Now I’m not writing this just for Bob, who absolutely hates political correctness. He has since the term first appeared. I have to admit that what first attracted me to him was his iconoclastic nature, so even when I’m disagreeing with him about something, I understand his position, for the most part. So when I read this essay in The Spectator by Nick Cohen, I immediately forwarded it on to him. Can we really change the world simply by changing the words we use? I grew up when “mental retardation” was considered a birth defect, and calling someone “retarded” wasn’t cursing, it was just a fact. These children were not mainstreamed and so we knew very little about them. Then later we used words like “intellectual disability.”

Worry about whether you, or more pertinently anyone you wish to boss about, should say ‘person with special needs’ instead of ‘disabled’ or ‘challenged’ instead of ‘mentally handicapped’ and you will enjoy a righteous glow. You will not do anything, however, to provide health care and support to the mentally and physically handicapped, the old or the sick. Indeed, your insistence that you can change the world by changing language, and deal with racism or homophobia merely by not offending the feelings of interest groups, is likely to allow real racism and homophobia to flourish unchallenged, and the sick and disadvantaged to continue to suffer from polite neglect. An obsession with politeness for its own sake drives the modern woman, who deplores the working class habit of using ‘luv’ or ‘duck’, but ignores the oppression of women from ethnic minorities. A Victorian concern for form rather than substance motivates the modern man, who blushes if he says ‘coloured’ instead of ‘African-American’ but never gives a second’s thought to the hundreds of thousands of blacks needlessly incarcerated in the US prison system. http://blogs.spectator.co.uk/nick-cohen/2014/04/you-sexistracistliberalelitist-bastard-how-dare-you/

Cohen believes the right and the left are equally responsible for pitting one group against another, and fighting pretend wars so that all that exists really is the argument.
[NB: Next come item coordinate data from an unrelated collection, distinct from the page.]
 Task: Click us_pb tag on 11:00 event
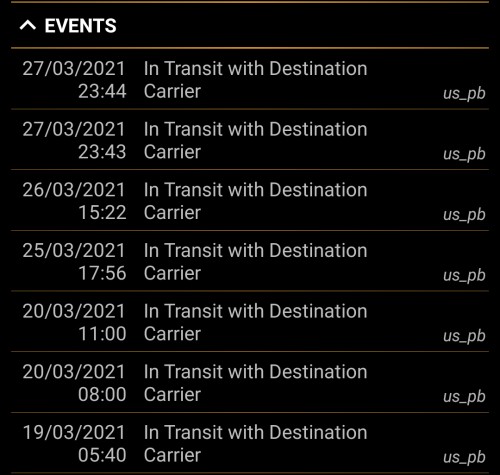(464, 336)
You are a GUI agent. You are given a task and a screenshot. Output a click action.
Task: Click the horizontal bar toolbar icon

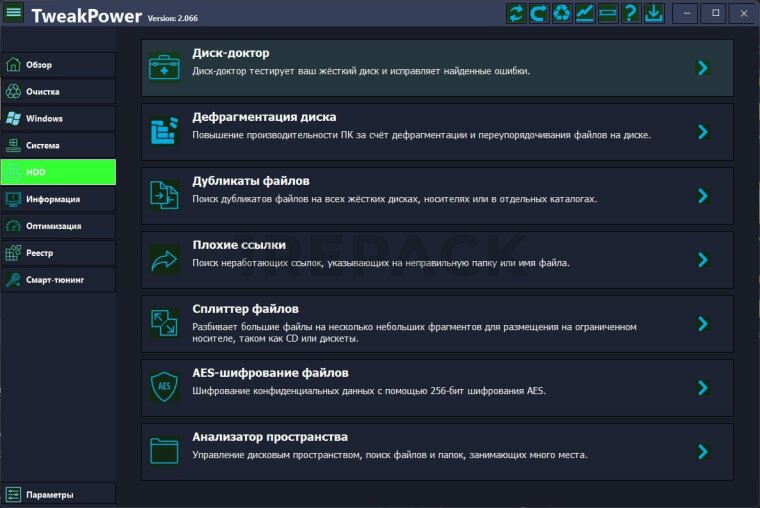click(608, 13)
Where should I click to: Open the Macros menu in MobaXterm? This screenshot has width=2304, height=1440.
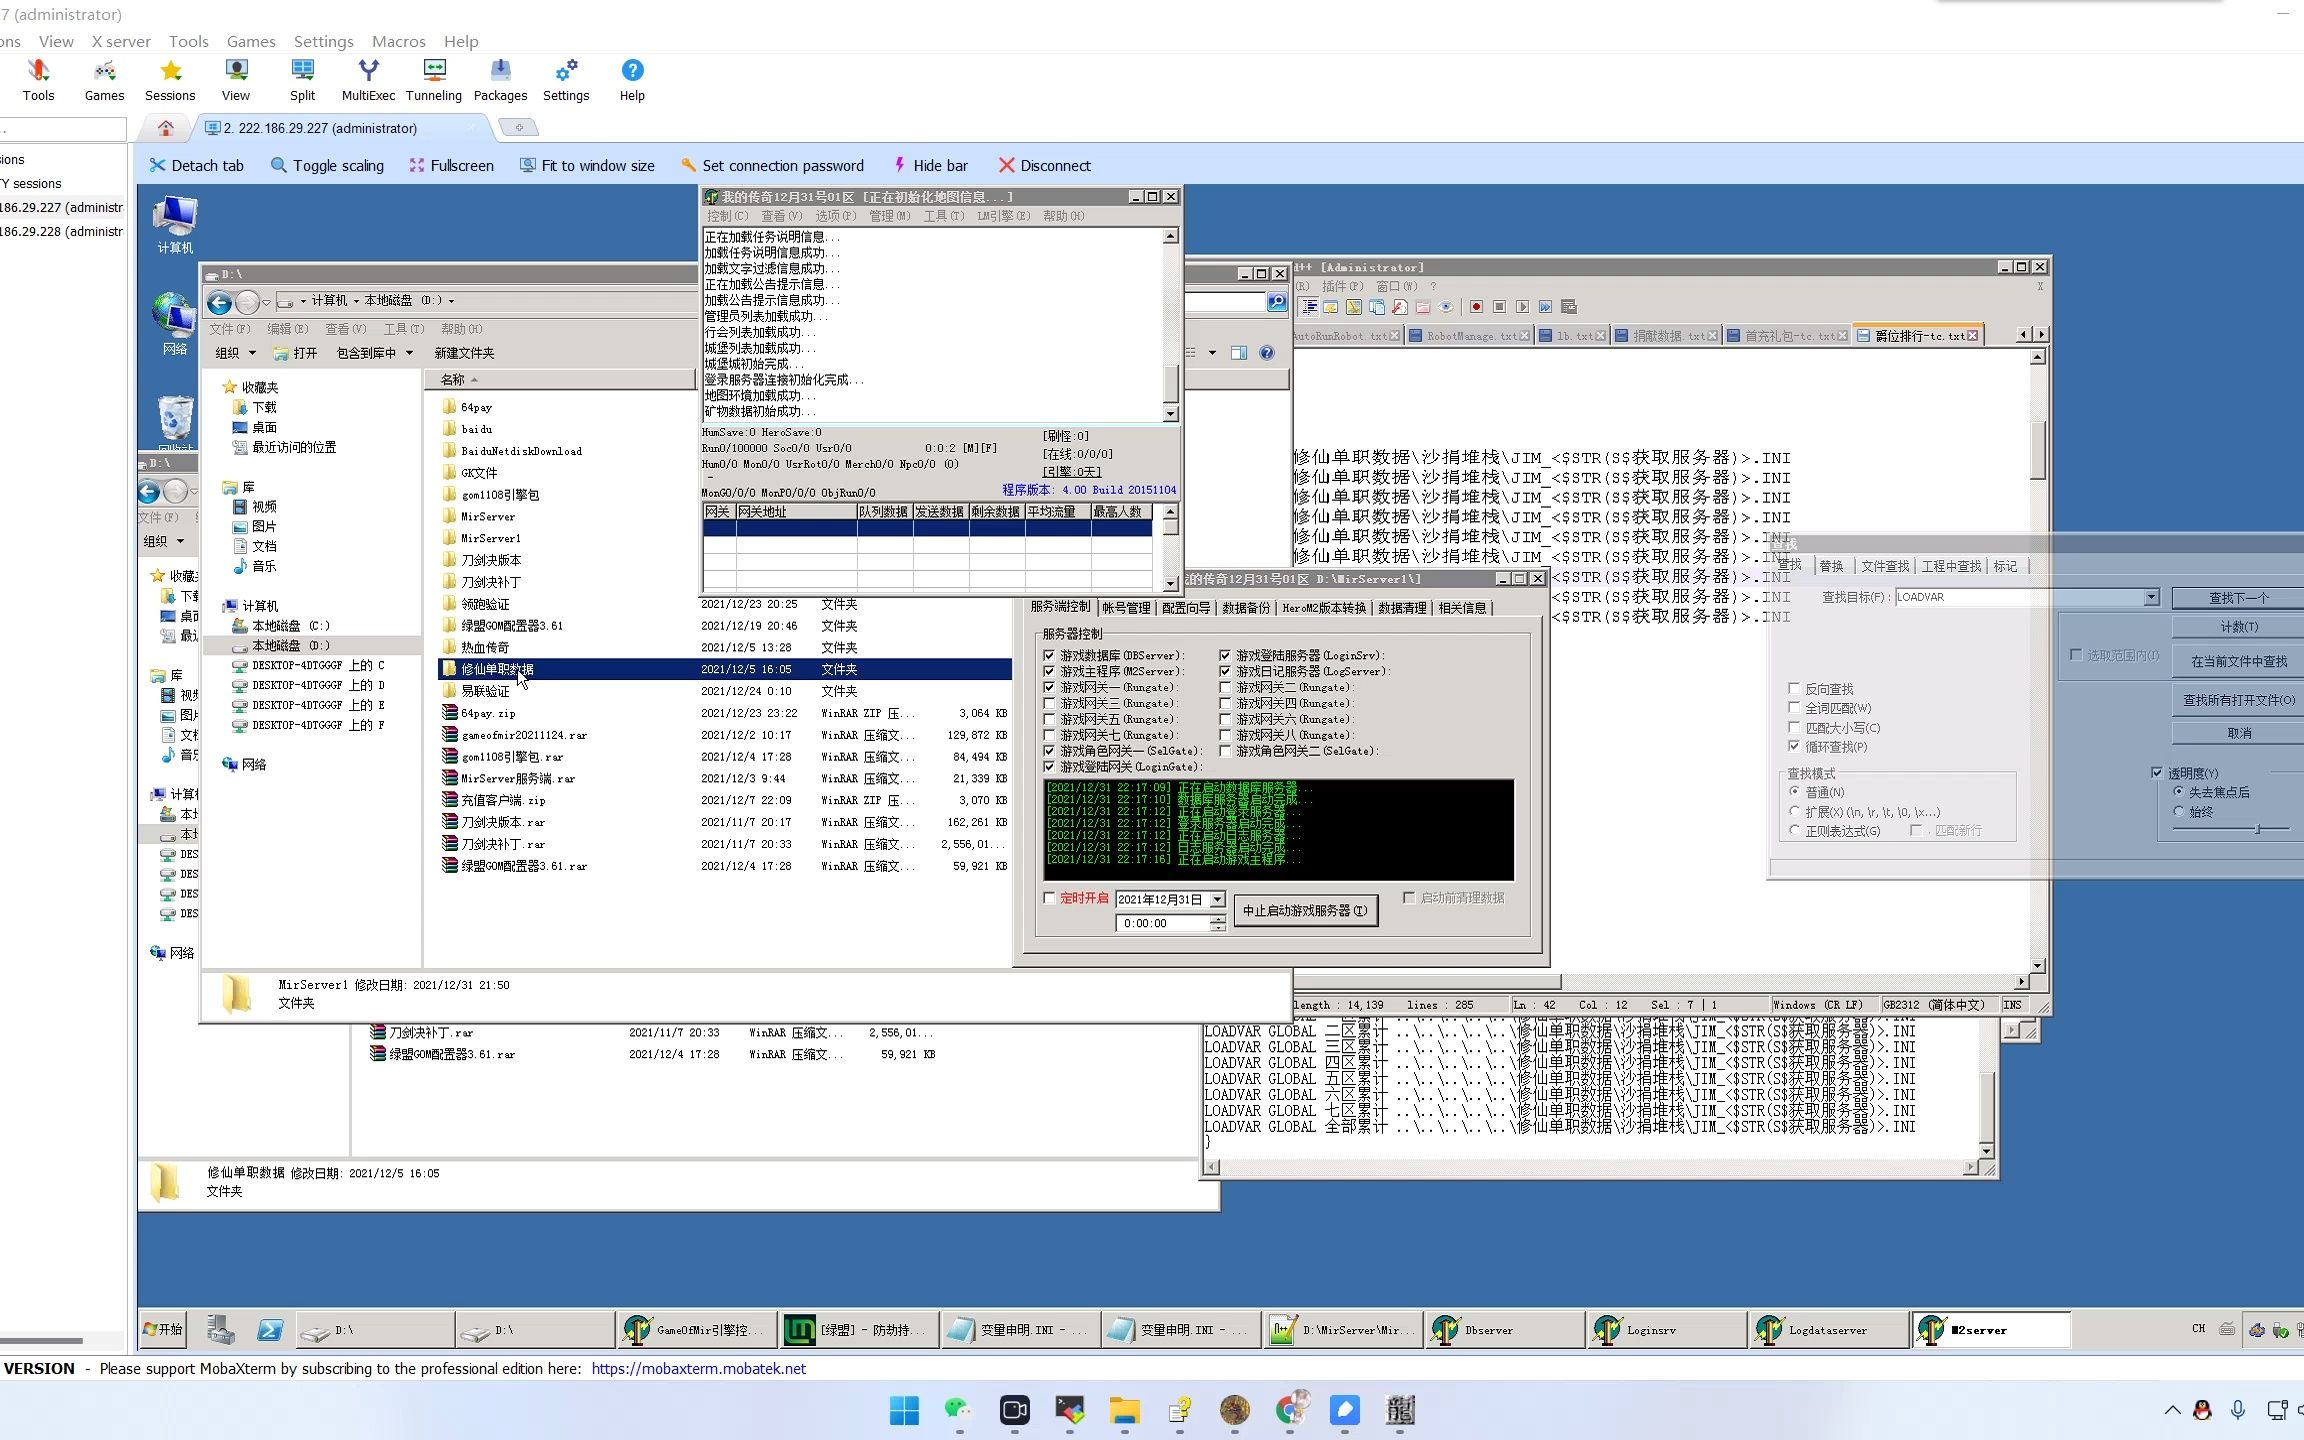click(x=398, y=42)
Think about that video of Obama saying something about the middle of the country, or was it PA, “…clinging to their religion and their guns.” Think about that leaked video of Romney at that $50,000 a plate dinner where he said it wasn’t his job to win the 47 percent of voters who were committed to President Obama, because they are “dependent on government” (and he will) “never convince them they should take personal responsibility and care for their lives.” That pretty much deep-sixed his campaign. And I think it’s true. The media is always making it about us and them, except every now and then when a clear voice cuts through the rubble.

“As the late and much-missed Robert Hughes said, ‘We want to create a sort of linguistic Lourdes, where evil and misfortune are dispelled by a dip in the waters of euphemism’.”

Words of course can hurt, and they can heal. We returned last night from Great Grandmother Ada’s Passover Seder. We read through a whole book of words in English and Hebrew before a dinner filled with symbolism and meaning. It’s meant to recall our journey from slavery to freedom, to cement our Jewish identity, and it happened right after some KKK nut job in Kansas yelled “Heil Hitler” after killing three people. He will be charged with a “hate crime.” But Jewish people everywhere know it was so much more than hate. We remembered the six million in our reading of the Haggadah. Until we can break down the mental barriers that divide us, by race or sex or religion – and not just with words but with real legislation and dialogue devoid of political semantics – what should we expect of our politicians.